Vision and Maxava Prep for November Trial
August 8, 2011 Alex Woodie
IBM i high availability software rivals Maxava and Vision Solutions will be back in a Los Angeles courtroom today to hear a judge’s ruling on the discovery process in Maxava’s false advertising case against Vision. Disagreements over what documents should be admitted as evidence have delayed the case. The cut-off for discovery is slated to end Friday in preparation for a November 22 trial.
There is no sign that the false advertising case that New Zealand-based Maxava brought against its much larger Southern Californian competitor in December 2009 is any closer to an out-of-court settlement, as the vast majority of civil cases are resolved. Both sides appear to be hunkered down, content to let their lawyers wage legal warfare in the United States District Court, Central District, Western Division.
The action picked up in July, when the two sides made no fewer than 22 filings. Most of the filings had to do with the discovery phase of the suit, the end of which has already been delayed twice.
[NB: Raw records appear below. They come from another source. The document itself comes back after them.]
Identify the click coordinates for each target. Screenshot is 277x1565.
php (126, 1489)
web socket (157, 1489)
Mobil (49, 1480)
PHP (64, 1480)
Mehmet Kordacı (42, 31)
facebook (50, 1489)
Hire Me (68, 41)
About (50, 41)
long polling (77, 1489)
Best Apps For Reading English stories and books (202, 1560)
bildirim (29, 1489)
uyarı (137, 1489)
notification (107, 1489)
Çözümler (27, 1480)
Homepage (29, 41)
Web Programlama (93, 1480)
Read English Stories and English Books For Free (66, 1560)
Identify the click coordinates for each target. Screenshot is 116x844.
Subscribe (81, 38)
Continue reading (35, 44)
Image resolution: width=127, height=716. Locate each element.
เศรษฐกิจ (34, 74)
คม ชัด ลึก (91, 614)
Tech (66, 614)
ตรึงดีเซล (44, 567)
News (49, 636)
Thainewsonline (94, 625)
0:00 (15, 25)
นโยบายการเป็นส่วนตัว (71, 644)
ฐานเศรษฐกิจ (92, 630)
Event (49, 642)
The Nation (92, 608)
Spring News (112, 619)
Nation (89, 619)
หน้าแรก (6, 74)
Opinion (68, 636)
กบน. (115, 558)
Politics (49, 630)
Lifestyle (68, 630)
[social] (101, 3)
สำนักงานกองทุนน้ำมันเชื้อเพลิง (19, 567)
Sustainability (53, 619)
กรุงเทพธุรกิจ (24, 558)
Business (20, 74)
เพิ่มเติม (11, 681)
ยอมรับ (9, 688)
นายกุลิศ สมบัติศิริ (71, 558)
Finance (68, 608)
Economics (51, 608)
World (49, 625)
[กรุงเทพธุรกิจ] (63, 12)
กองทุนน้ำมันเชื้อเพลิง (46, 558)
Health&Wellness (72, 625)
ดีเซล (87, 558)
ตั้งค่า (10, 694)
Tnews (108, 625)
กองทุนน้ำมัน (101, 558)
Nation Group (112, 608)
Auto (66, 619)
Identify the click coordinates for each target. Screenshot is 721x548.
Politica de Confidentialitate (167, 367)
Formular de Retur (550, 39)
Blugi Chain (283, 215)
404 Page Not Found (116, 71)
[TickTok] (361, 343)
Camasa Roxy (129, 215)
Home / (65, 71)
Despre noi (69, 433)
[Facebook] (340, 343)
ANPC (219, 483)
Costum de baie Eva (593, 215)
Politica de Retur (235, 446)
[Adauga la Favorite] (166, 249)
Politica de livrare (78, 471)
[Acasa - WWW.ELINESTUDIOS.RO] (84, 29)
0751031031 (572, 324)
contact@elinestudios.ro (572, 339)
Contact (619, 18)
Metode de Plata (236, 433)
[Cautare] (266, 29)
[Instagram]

A good fraction of the documents submitted to the court were concealed from the public, which is a result of the protective order the judge issued this spring to prevent both sides from revealing the names of customers and prospective customers, price lists, and anything else the parties deemed worthy of the attorney’s eyes only (AEO) label.
On July 15, Vision petitioned the court to sanction Maxava over failures to comply with a February court order to produce materials requested by Vision as part of the discovery process. In its filing, Vision accused Maxava of “playing chicken” with Vision regarding documents and deadlines and of purposely destroying evidence.
Maxava has failed its discovery obligations in three ways, Vision says, including failing to produce documents it has already admitted to having, failing to produce un-redacted versions of documents, and failing to provide a good explanation of why it hasn’t produced documents. Vision has requested the court punish Maxava by preventing it from making any discovery requests of its own and by taking away its ability to depose the defendants, among other actions.
Maxava, meanwhile, defends its actions in discovery, and claims that it has submitted all required documents, even if some of them were submitted after the court’s deadline. It also leveled its own accusations against Vision, accusing the company of refusing to remove redactions from hundreds of documents and abusing the AEO privilege, “thereby preventing Maxava . . . from viewing hundreds of documents it has a right to review.”
The discovery process is proving to be a critical and hotly contested phase of this case, which started out as a false advertising claim but expanded into accusations of trade libel, interfering with prospective economic advantage, and anti-competitive, monopolistic behavior in violation of the Sherman Act in subsequent revisions to the original claim. Sirius Computer Solutions, a Vision business partner and a large IBM Power Systems reseller, has also been named in the case.
Maxava’s case hinges on whether it can prove that it lost business to Vision as a result of several documents that Vision put together that denigrated Maxava’s products and its ability to support its customers, which Vision and Sirius employees showed to existing customers or prospects.
Originally, Maxava cited three organizations–Cleveland Golf, Panda Restaurant Group, and Hyundai Information Service North America–that were swayed by the Vision pitch to not purchase IBM i high availability software from Maxava in the pre-2007 timeframe. Maxava also claimed that it was unable to form a partnership with a reseller, Progressive Technology, as result of Vision’s alleged actions.
But Maxava has said that it expects to find more customers that were swayed by Vision’s allegedly illegal sales and marketing tactics. It’s relying on the discovery process to help find more evidence of a “purposeful, planned, coordinated, and widespread competitive misconduct toward Maximum,” Maxava’s lawyer wrote in February.
Not surprisingly, this legal tactic has drawn heavy resistance from Vision and its lawyers, which has led to the drawn-out discovery phase. Every company is possessive over its most sensitive, proprietary information, and Vision obviously doesn’t want to help make Maxava’s case.
Maxava, which won a temporary injunction against Vision last year, seeks a permanent injunction and monetary damages from Vision and Sirius. It has also requested a jury trial–an event that, at this point, appears to have a good chance of occurring.